A beige canvas. In the center a long gaping slit, maroon―like a pointed petal, a sideways smile, it's ... you know what it is. Inside the dark shape are two small marks. A dot resting above a curve: a semi-colon. Women are filled with language.
The projected image is splayed across the wall of the small, white-washed auditorium in the basement of The New Museum on Manhattan's Lower East Side. The slide is part of a talk hosted by the museum, an event with one of the longest titles I have ever heard. "How to Paint, Write, Teach, be an Activist, and Generally Try to Stay Sane: A Conversation between Carrie Moyer and Mira Schor." The word that hooks me is activist. It's why I'm sitting in the front row watching Moyer, swathed in a hot pink top, and Schor, in a somber black and burgundy ensemble, running a projector.
I'm not a painter. I'm not a visual artist of any sort, as everyone else in the auditorium seems to be. But I'm an actor and a writer. And lately I've been having trouble remembering why―when I can barely pay my rent, let alone health insurance, when a part time restaurant job is harder to come by than a TV audition, when my immediate goals are some version of just-getting-by―why I do what I do. And I am one of the lucky ones.
How on earth are we supposed to be moving forward? Malcolm Gladwell's recent article in The New Yorker, "Small Change: Why the Revolution Will Not Be Tweeted," on how social media is not actually aiding real activism like that of the 60's but distracting from it, made the question feel even more urgent. When so many of the battles we are facing as a country are the same as they were two years ago, or 20, optimism is a slippery fish.
I used to believe in the transformative power of art as a form of action. These days I've been having trouble remembering why I need to get up in the morning.
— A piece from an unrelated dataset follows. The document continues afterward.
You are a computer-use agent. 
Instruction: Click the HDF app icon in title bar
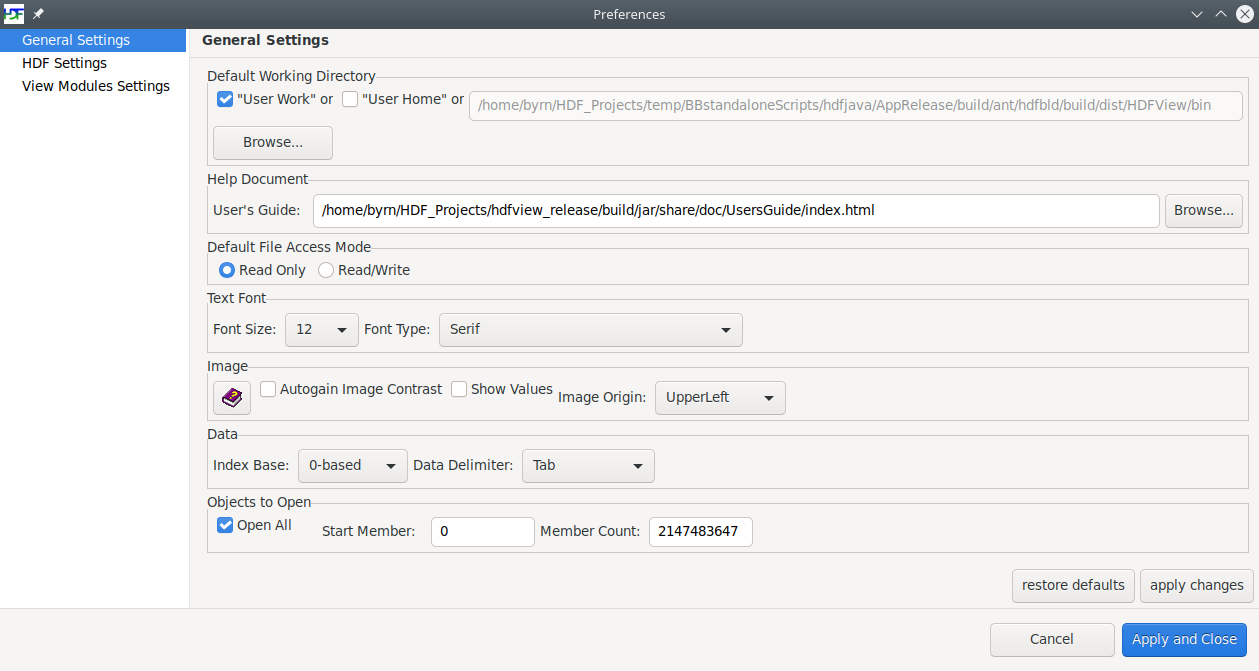pos(14,14)
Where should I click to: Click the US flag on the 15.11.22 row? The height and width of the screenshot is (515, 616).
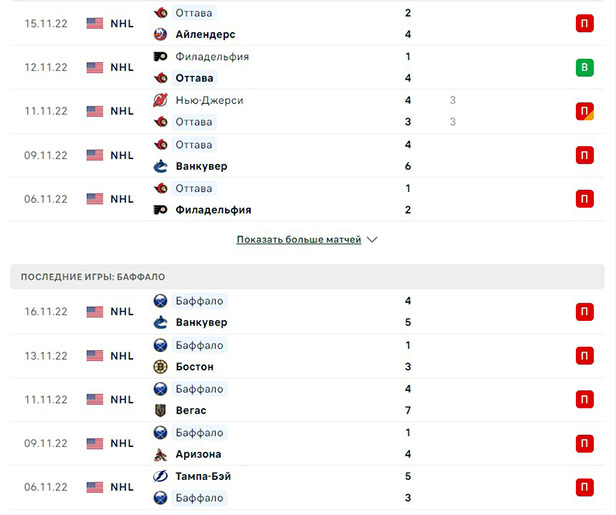[95, 23]
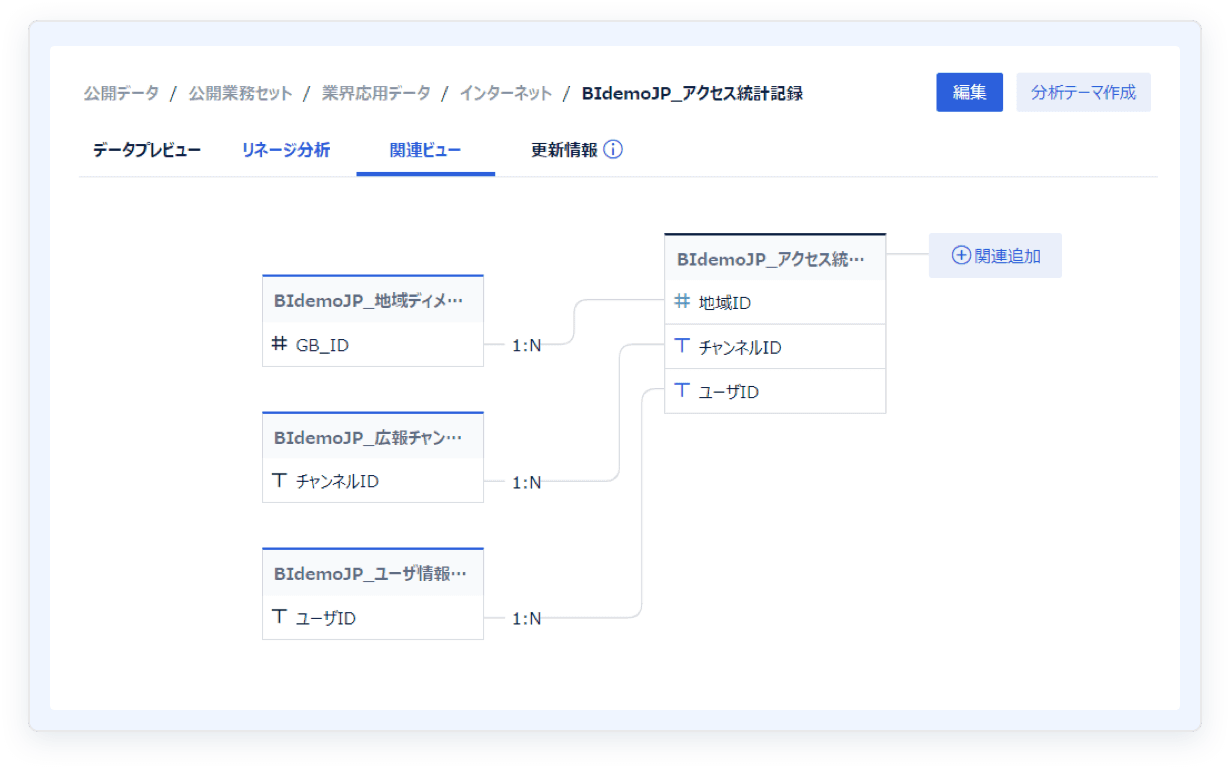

But when the image of Schor's '94 piece Slit of Paint flashes up against the wall, that feeling begins to stir in my chest. It's a cross between pleasure and curiosity, as though my fingertips were brushing something familiar yet just out of reach. It's the way I feel when something moves me.
As the self-chosen title of their talk highlights, Schor and Moyer are colorful characters to discuss art and activism. Schor's work has been visible since the 70's, Moyer's since the mid-80's. Both have grappled with questions of feminism in art―how to balance form with content, how painting can be used to achieve change, and how the struggles have shifted over the years. Perhaps the more transgressive of the two, Moyer's work in the 90's best captures my romantic view of activist art. From '91-'04, Moyer was half of a two woman-group, Dyke Action Machine!, which subverted traditional advertisements with lesbian imagery. DAM! would infiltrate public spaces with their posters, cutting into these traditionally straight spaces to reach all sorts of viewers. Unfortunately, one of the reasons DAM!'s work feels romantic is that it doesn't seem contemporary.
Both Schor and Moyer acknowledge a dubious trend of digital art as the new frontier. "We're being told not to make things!" quotes Schor of her grad students. Like Gladwell of Twitter, both are sharply skeptical; however, the question remains―what comes next?
A painting Schor created this summer pins the mood of the moment. The painting is a stick figure reading in the shade of a tree. Hanging off the tree is a square labeled "space where painting used to be." The book the stick figure reads is marked "post." Of course we're not really post-painting any more than we're post-feminist―both ideas as disheartening as they are offensive. Still, when the receded economy lays bare just how unequal and intolerant our world still is, it's hard to hold onto traditional art as necessity, not extravagance.
But then Moyer offers a simple idea. "Art is like micro-finance," she says,
A painting is like a cow, not a bottle of milk. A work of art is a tool for its viewer, not just a finished product. Every piece is not a "revolution," but small changes do add up. To make art we give a part of ourselves. From creator to viewer there is a gift, a connection. It sounds lofty, and maybe a little pretentious. It's also true. We like art because we connect to it. It "moves" us. Movement is change.
When Moyer compares a work of art to a cow, I feel something I haven't felt in a while: a sense of possibility in my own work. Very few single artistic acts shift the fate of the world. "One moment of interiority, though," says Moyer, "that is something."